Oh, they'll chime in occasionally, agitated out some fact or separate about your surroundings or a fated character. Seldom will you need to speak for to them again though, and aside from a single, evenhandedly spatulate quest for each there's non much in the way of character growing.

Torment: Tides of Numenera Torment: Tides of Numenera

It's a dishonour because on the surface many are just Eastern Samoa newsworthy A Planescape's cast. Rhin, for instance, is an 11-year-echt girlfriend with a stone in her pocket that she claims is a god. She has no useful skills, serves none material practical purpose, but that sliver of history is interesting enough I kept her around. And of the cast, she has probably the most satisfying narrative arc—but still, it's a fraction of the depth and long-lived-term development you got from companions in Planescape or Baldur's Logic gate II.

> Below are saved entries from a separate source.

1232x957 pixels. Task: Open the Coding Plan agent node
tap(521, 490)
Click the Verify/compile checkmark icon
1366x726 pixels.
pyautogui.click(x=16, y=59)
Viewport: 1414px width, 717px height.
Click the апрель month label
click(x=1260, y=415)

There are also plot lines that seem unfinished or prematurely truncated—hints (or even overt nods) towards a forthcoming resolution that never in reality comes. This is particularly noticeable if, like me, you play the game in a generally pacifistic use. (Side note: I only got in tercet or four fights in the entire unfit. You can blab your way out of or around almost anything with patience and the in good order stats.) You'll often let foes escape or else of killing them, then those characters just…disappear forever. There's atomic number 102 resolution to their travel, and few quests have any noticeable effect happening the world outside of the "Where are they forthwith?" remnant credits scratch.

Torment: Tides of Numenera Torment: Tides of Numenera

This impression ISN't helped by the game's unsafe pacing. A helpful load-block out tip says something along the lines of, "Pay attention when someone says to polish off any business in the domain before leaving. You whitethorn not return." They'atomic number 75 not lying. Tides of Numenera has three distinct Acts, each taking target in its have hub area. Formerly you've left there's no returning, and some unfinished quests are unceremoniously removed from your journal en bloc.

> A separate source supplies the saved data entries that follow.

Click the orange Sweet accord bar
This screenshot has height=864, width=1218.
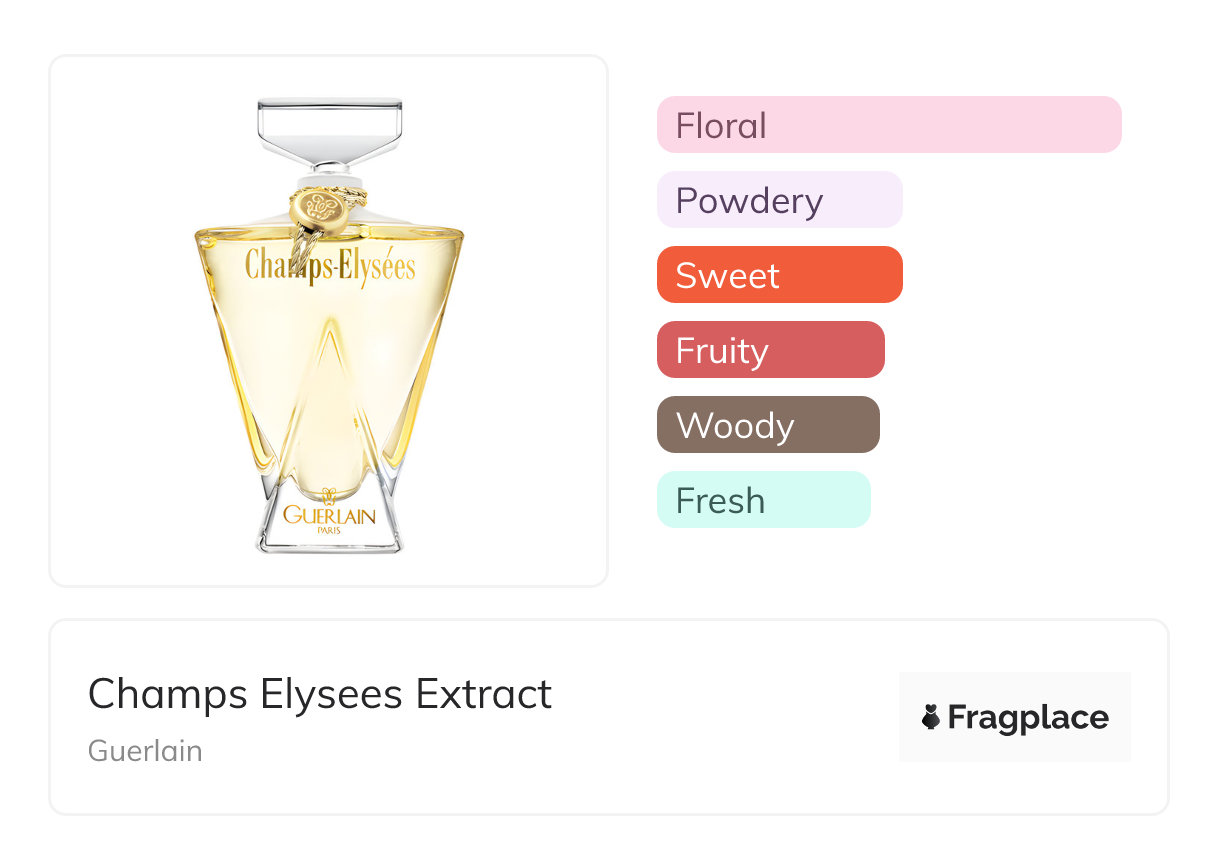(779, 275)
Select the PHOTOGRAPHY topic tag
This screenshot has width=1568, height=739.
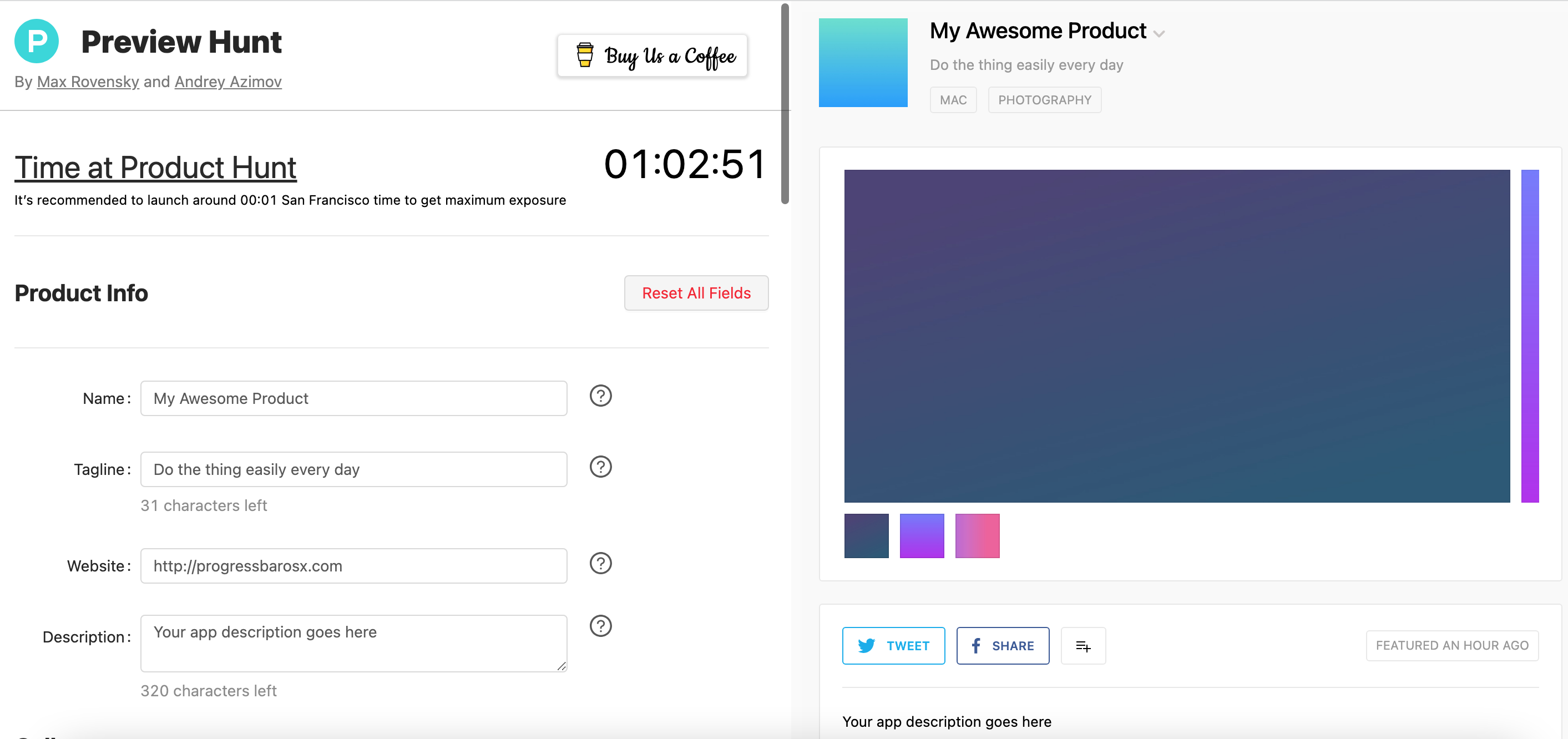(x=1044, y=100)
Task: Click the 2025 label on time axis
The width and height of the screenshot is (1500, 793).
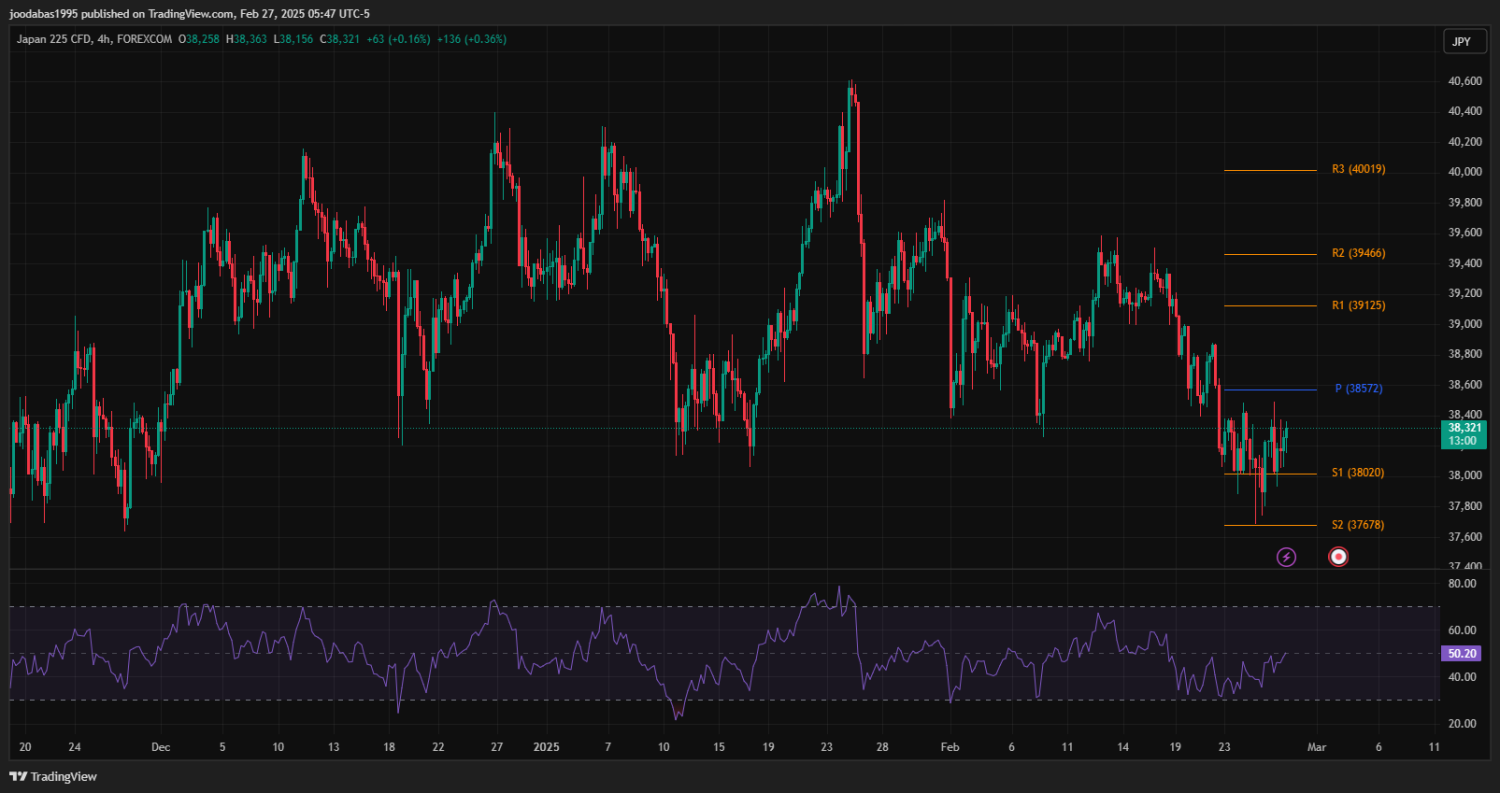Action: [546, 747]
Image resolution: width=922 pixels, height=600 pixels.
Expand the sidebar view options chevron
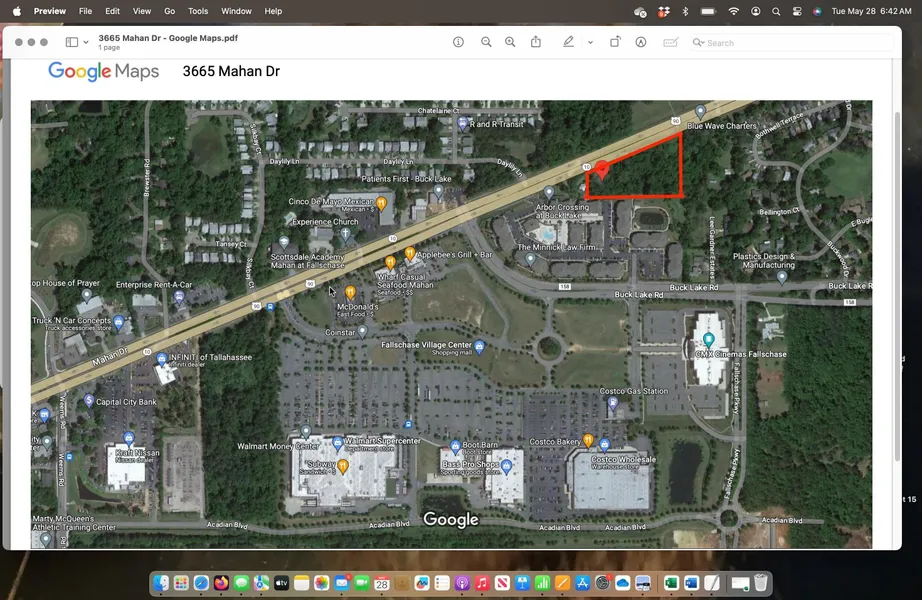(86, 42)
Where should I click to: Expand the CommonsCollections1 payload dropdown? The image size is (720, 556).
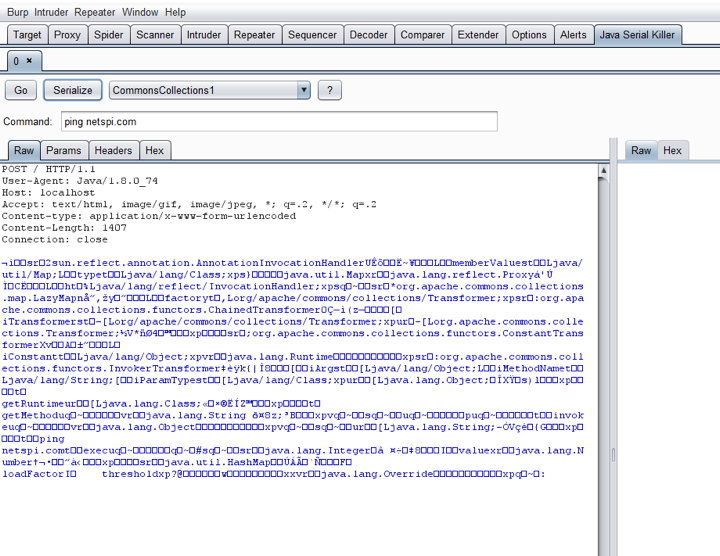click(x=304, y=90)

That's not to a fault dissimilar from Planescape which, especially in its latter hours, turns into a very linear game. But it does somewhat straight-from-the-shoulder the impact of your actions when characters and settings are introduced with a fire hosiery and then yanked away again future. You'll form some serious connections with tertiary characters in the first hub of Sagus Cliffs, and then they're antitrust gone. Forever.

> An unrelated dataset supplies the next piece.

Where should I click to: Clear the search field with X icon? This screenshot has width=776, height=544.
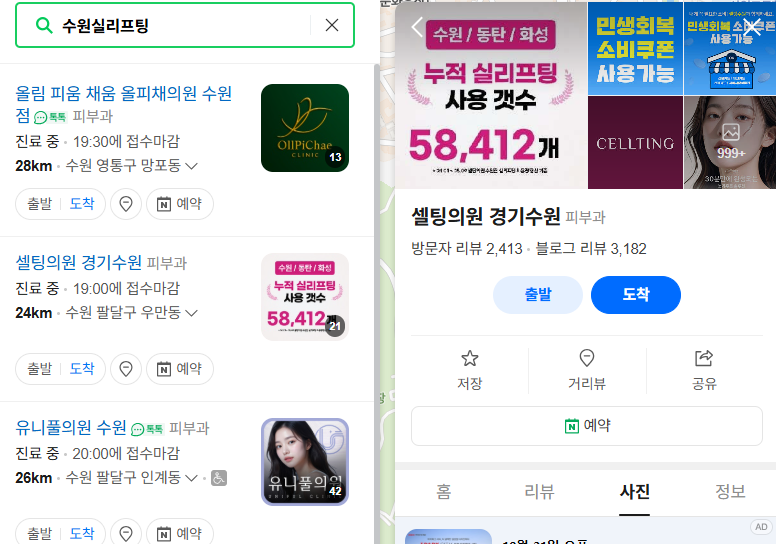point(332,25)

Torment: Tides of Numenera Torment: Tides of Numenera

Like so many different crowd-funded games, Tides of Numenera feels like ambition outstripped real-planetary constraints. I would give more examples simply I'm trying to avoid concrete spoilers. Point is, outside of the intense floor—which mercifully wraps up rather neatly by game's end—Tides of Numenera has a lot of moments that hint at vast depths. Depths that, in a larger and longer back, mightiness merit whole quest lines of their own. Here? They're just teases, flavor school tex for the peculiar explorer.

So tantalizing. And so frustrating.

Bottom rail line

And yet I'm awarding Tides of Numenera top marks. Why? Because for all its failings, I can't flirt with a single RPG in the last decade that so consistently dumbstruck and delighted Pine Tree State. Even the non-quests, the smallest characters and the briefest interactions, possess a creative spark that is all too rare in this industry and genre. There's an dumfounding life to Numenera and its occupants, even if on a strict mechanical level the world is less reactive than Divinity: New Sin operating theatre Pillars of Eternity. Like Planescape before it, Tides of Numenera is less a "game" now and then and more an exploration of a world, its culture and niche subcultures, its hoi polloi and their myriad viewpoints.

The industry of necessity Sir Thomas More of this. Video games sack be anything. They can do anything. It's a shame that so often we find ourselves retreading the same narrow band—and worth celebrating when a game similar Torment: Tides of Numenera undercuts all those expectations.